Senior Club Championships
|  | All Ireland | Connacht champions | Galway champions |
| Football: | 0 | 0 | 15 |

= Dunmore MacHales GAC =

Gaelic sports club in County Galway, Ireland

Dunmore MacHales GAA (CLG Dún Mhór Mhic Eil) is a Gaelic Athletic Association club based in Dunmore, County Galway, Ireland. The club is a member of Galway GAA. Teams at underage and Senior level play in the Galway League and Championships.
Though the McHales are the first team to have won the Galway Senior Championship in 1889 the club has not won the Frank Fox cup in almost four decades, last winning the championship in 1983.

==History==
They were the first team to win the Galway Senior Football Championship in 1889 and have had many victories in the competition ever since although their last senior county title was won in 1983. They last appeared in the final in 1997. They are fourth in the all-time list of most victories.

They had two great decades, the first coming from 1900 to 1912, and the 1960s when they won five of the ten championships.
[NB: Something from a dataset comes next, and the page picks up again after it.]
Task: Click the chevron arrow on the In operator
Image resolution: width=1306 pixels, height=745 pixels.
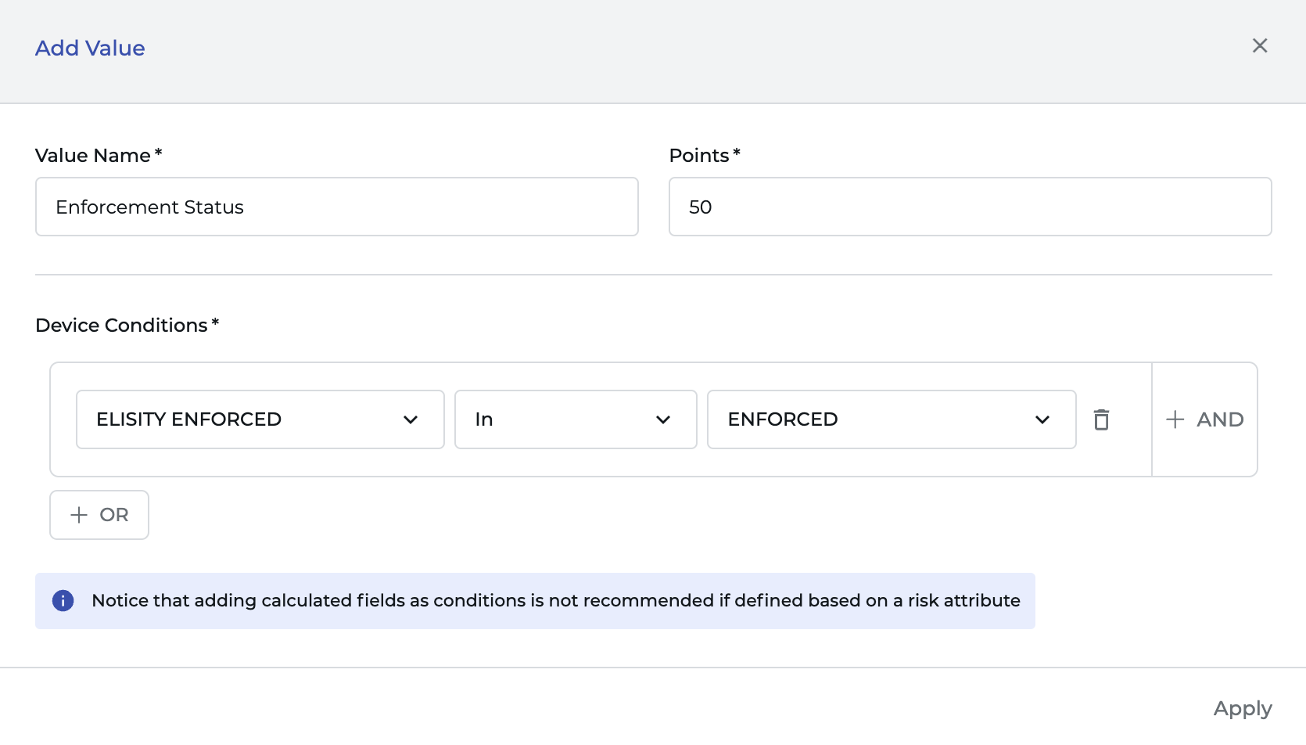Action: 663,420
They contributed five players to the Galway team that won "three-in-a-row team" in 1964, 1965 and 1966.

For the first time since 1973, the club secured its first county Galway Minor Championship in September 2012 with a 2-10 to 2-06 victory over St James'.

On the 24th of October 2021 at Tuam Stadium, Dunmore MacHales GAA bridged a 48-Year gap for underage ‘A’ silverware.

The MacHales came through a dramatic penalty shoot-out to win the North Board U-19 ‘A’ Football title against Claregalway, securing a first underage ‘A’ title since 1973.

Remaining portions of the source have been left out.